The next implementation involves creating N-Threads, the number of threads my CPU can run concurrently, and splitting the image into N blocks of image rows. I’ll be using a std::condition_variable to determine if each thread has finished as well, and we’ll see if this improves our program.

We do get around the same speed benefit and a small enough increase in memory consumption from the baseline test. std::async jobs still performs faster, but I suspect that is it because some of the blocks had less work to do than other, and therefor, finished first. This will make some of our CPU cores idle while the threads finish their blocks ( we can see that from the decrease CPU usage in the screenshot above ). The image is less computationally intensive in some areas than others, think about diffuse spheres versus refractive ones.
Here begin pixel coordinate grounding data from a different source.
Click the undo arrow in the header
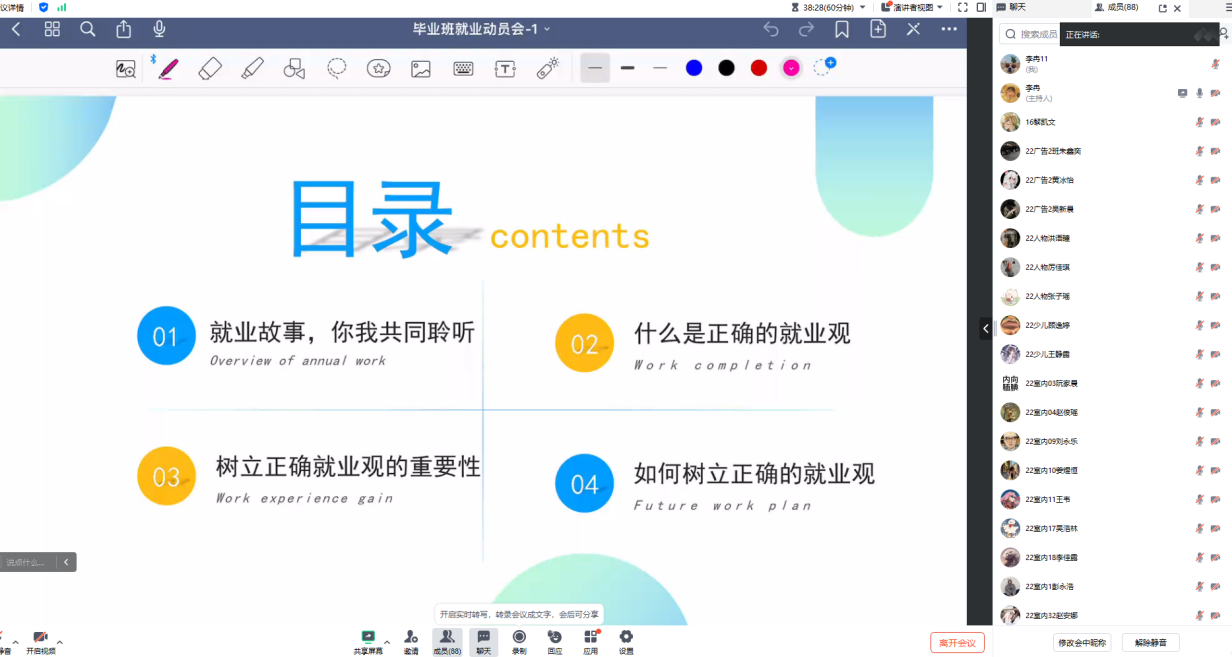 [x=771, y=29]
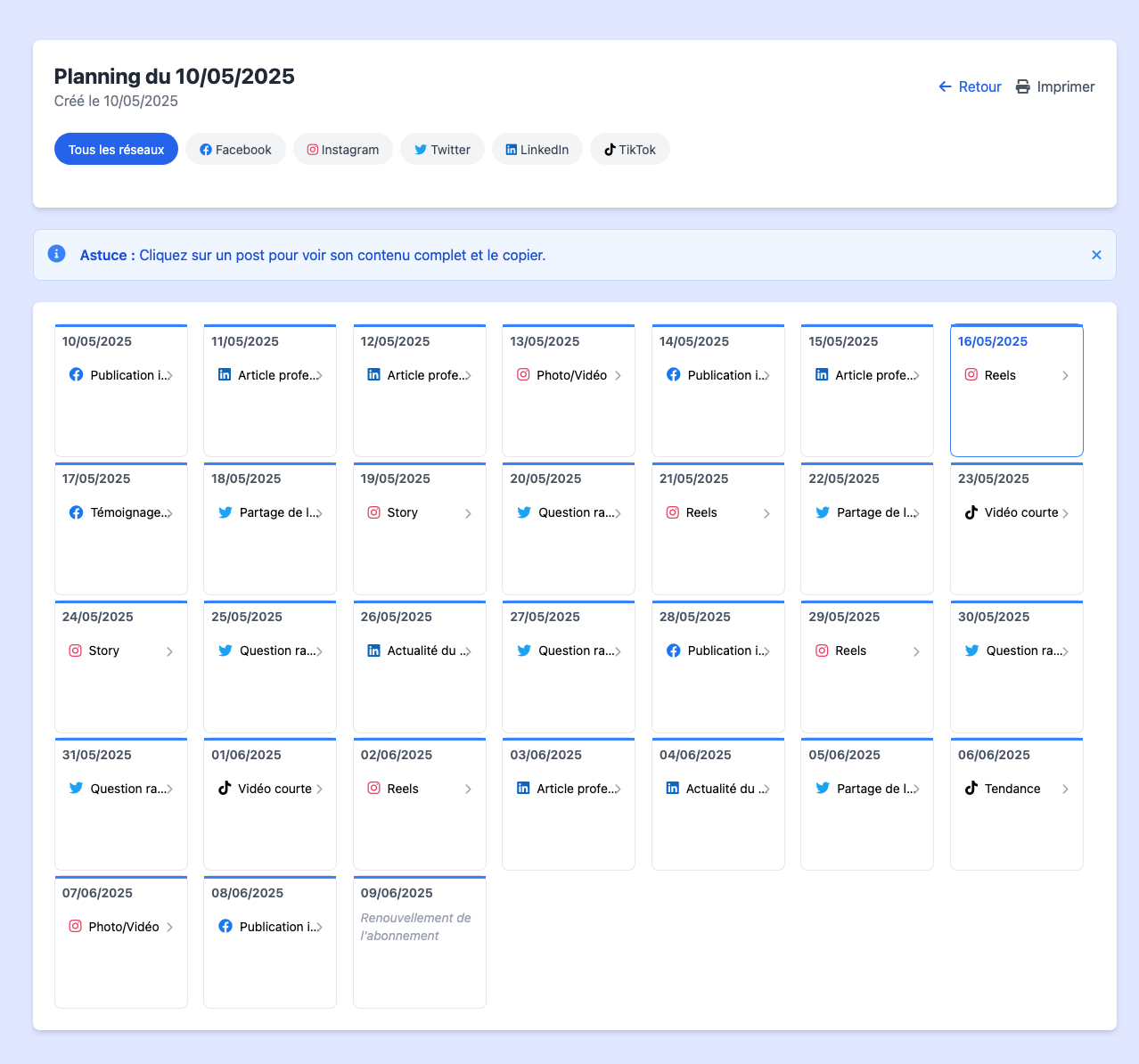
Task: Enable the Facebook filter
Action: coord(235,149)
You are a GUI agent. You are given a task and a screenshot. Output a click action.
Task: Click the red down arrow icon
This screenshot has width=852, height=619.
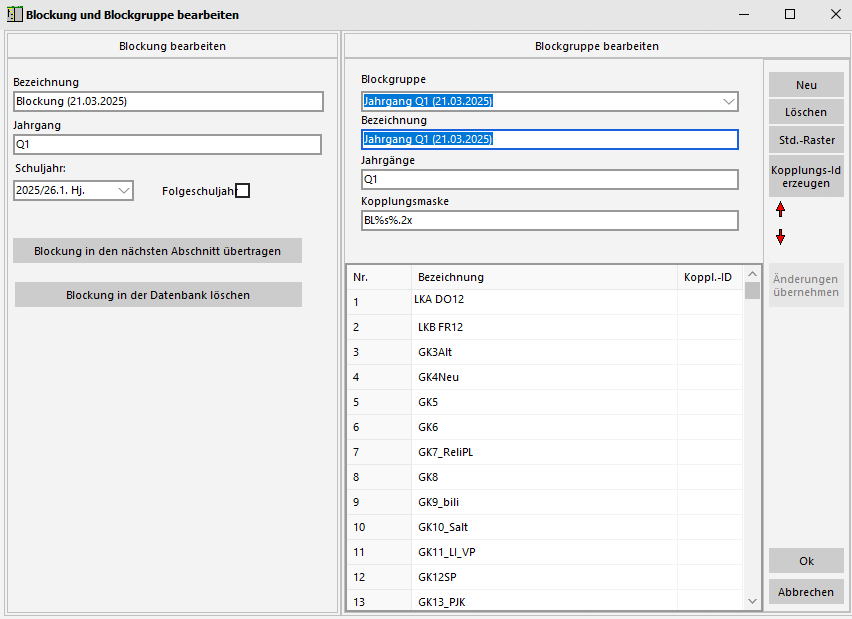(780, 237)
Now, I also think that if we used std::async, and split work equally in blocks, we would also reduce memory consumption and calculate the image slower. I think we need to find a nice balance between jobs sizes, obviously one job per pixel is too little and a too big block might cause idle time if the jobs is performed too fast ( assuming that thread doesn’t have another job to perform )
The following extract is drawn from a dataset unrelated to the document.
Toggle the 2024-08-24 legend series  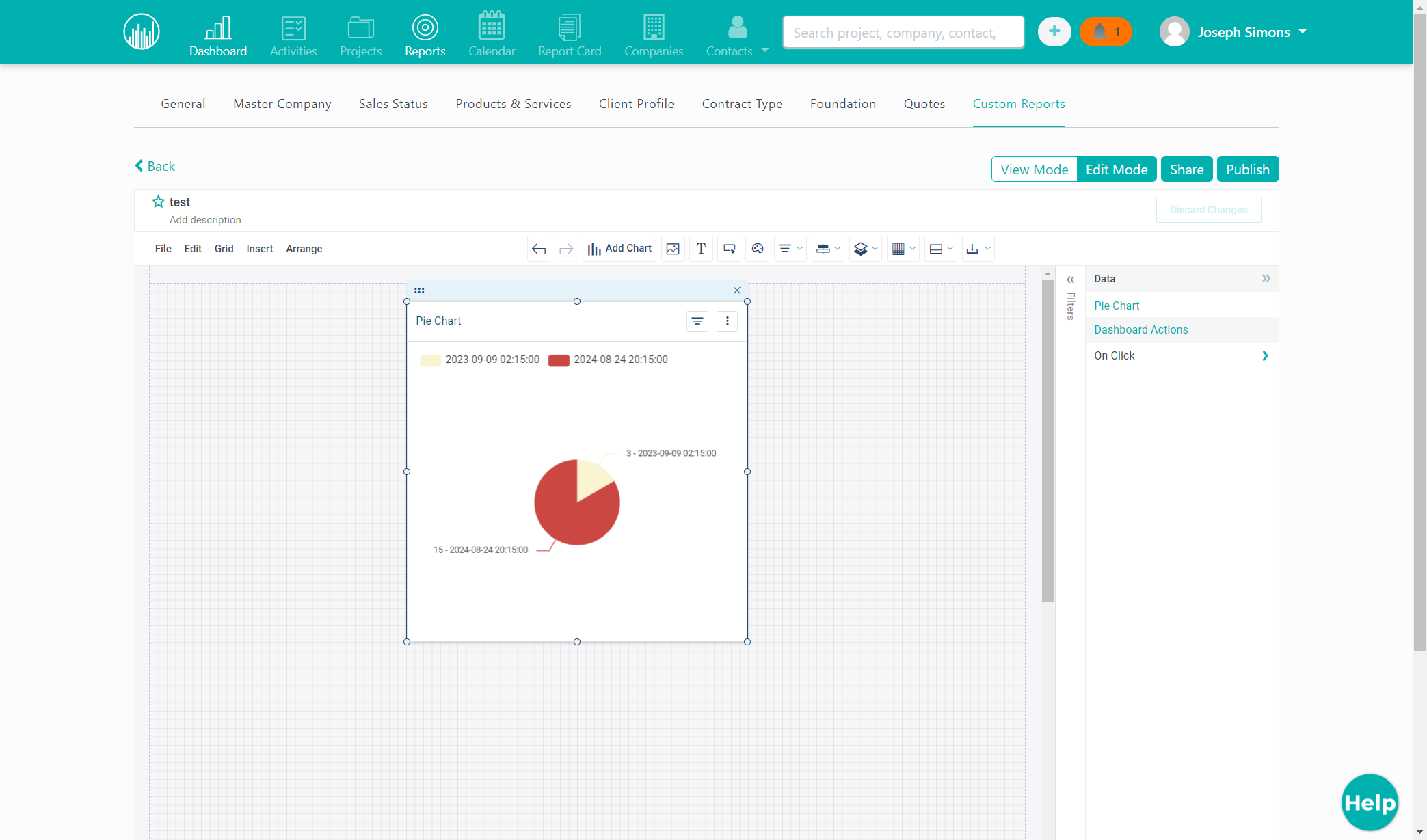coord(609,360)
You can grab the source code on GitHub

Fine Tuning Job Sizes

If we have less jobs than CPU cores, some of them become idle and have no more jobs to take on. I’ve created new tests to try out different job sizes. You can check out the code for the image block version using threads and using std::async.

In both branches, you can edit nRowsPerJob to test different job sizes.

const int nThreads = std::thread::hardware_concurrency();
int nRowsPerJob = 10; // play with amount of rows for each job
int nJobs = ny / nRowsPerJob;
int leftOver = ny % nThreads;

I managed to get the same results on both methods. I no longer get a gigantic 1Gb memory usage with std::async, but now using a reasonable amount of pixels to generate, instead of one. There is no visible benefit in terms of performance from threads vs std::async that I could see. On both versions, with various block sizes, I had the same results: around 24 seconds per image and 30Mb of memory usage. By keeping the number of images rows per block low, more jobs will be created and this is ideal to split jobs evenly across CPU cores.

Take away

I set out to expand and consolidate my knowledge on multi threading paradigms and concepts using c++, using some older and some newer c++ features, and I had a lot of fun doing so.

I’m sure there’s lot of room for improvement and provably made lots of mistakes, if I did, let me know. In any case I hope you can take your own conclusions and maybe learn something too.